A Rússia endureceu o discurso e garantiu que não vai esperar indefinidamente pelas respostas dos Estados Unidos e da NATO às suas propostas de segurança. Esta segunda-feira, o chefe da delegação russa nas conversações de Viena sobre segurança militar e controlo de armas, Konstantin Gavrilov, frisou que se o Ocidente ignorar as exigências de Moscovo, a Rússia vai proteger a sua segurança por outros meios e a consequências serão sentidas “pelos americanos e europeus nos seus pescoços”, enfatizou Gavrilov.

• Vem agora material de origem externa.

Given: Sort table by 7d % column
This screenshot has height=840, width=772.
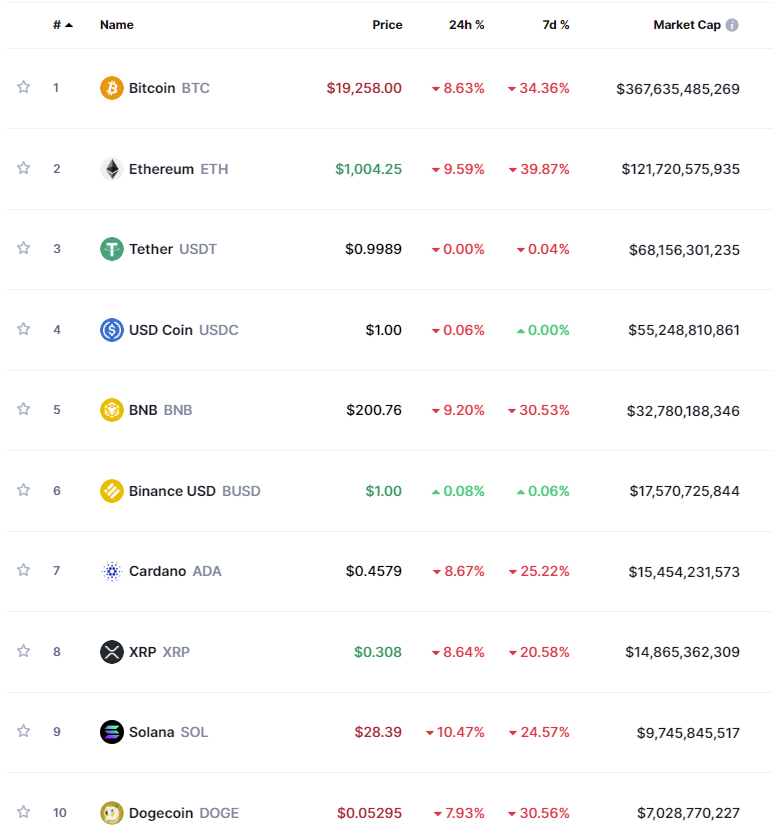Looking at the screenshot, I should [556, 25].
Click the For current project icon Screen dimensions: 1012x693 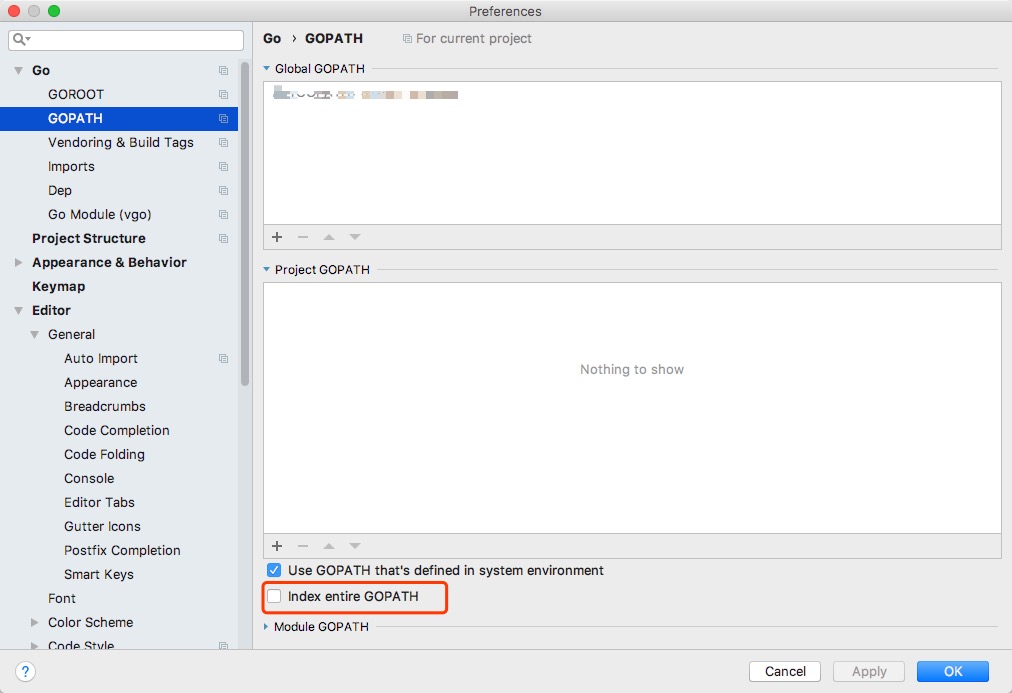pos(406,38)
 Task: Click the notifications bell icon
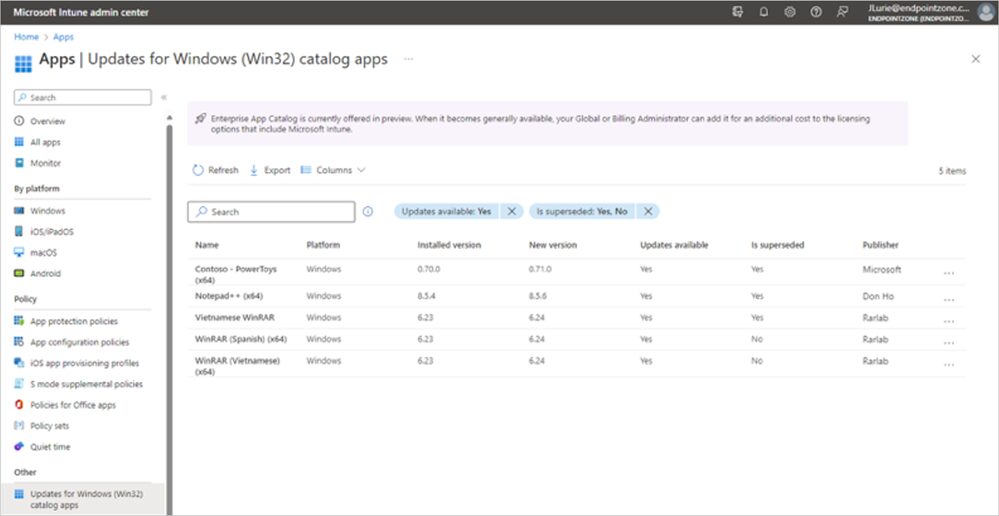point(764,12)
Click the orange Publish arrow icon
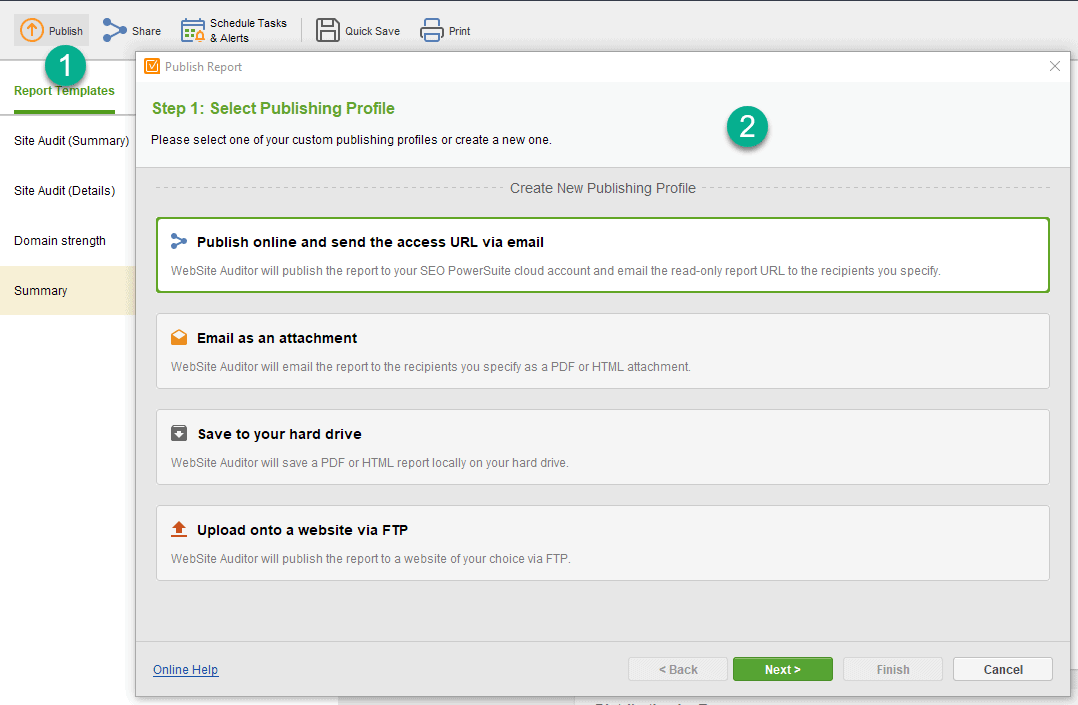The height and width of the screenshot is (705, 1078). (x=32, y=30)
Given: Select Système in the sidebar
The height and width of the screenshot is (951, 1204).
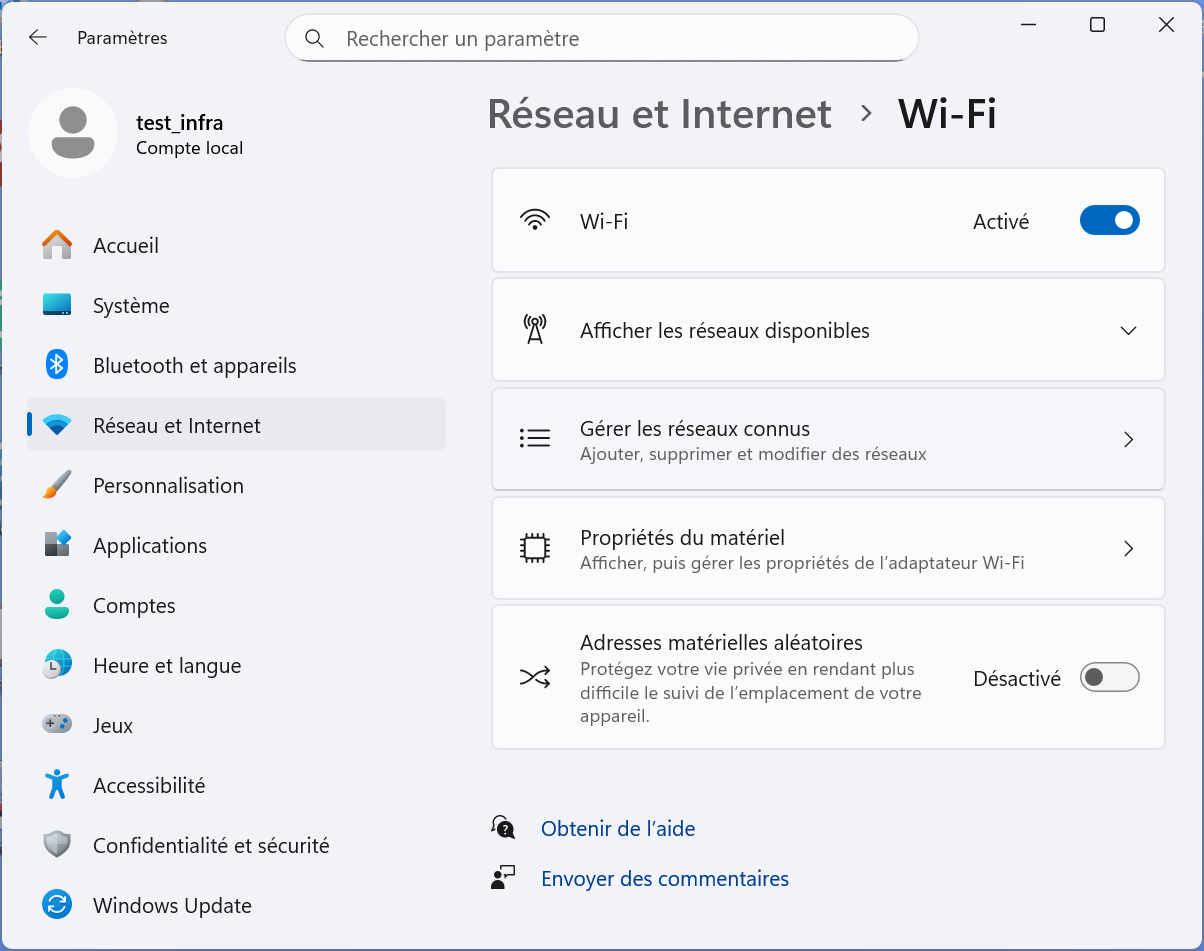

Moscovo afirmou ainda que Kiev está a concentrar um grande número de forças na linha de contacto com Donbass, no sudeste do país, e considerou que é uma prova de que a Ucrânia está a preparar-se para lançar uma ofensiva. O anúncio foi feito pelo porta-voz do Kremlin, Dimitri Peskov, aos jornalistas. “As autoridades ucranianas estão a concentrar enormes quantidades de forças e meios na linha de contato com as autoproclamadas repúblicas (de Donetsk e Luhansk). O caráter dessa concentração aponta para preparativos para ações ofensivas”, resumiu Peskov.
O Kremlin acrescentou que a Rússia está preocupada com a situação e pediu à NATO que dissuada Kiev de recorrer à força para resolver o conflito. Peskov denunciou ainda a “histeria” na Europa devido às crescentes acusações de uma iminente invasão russa.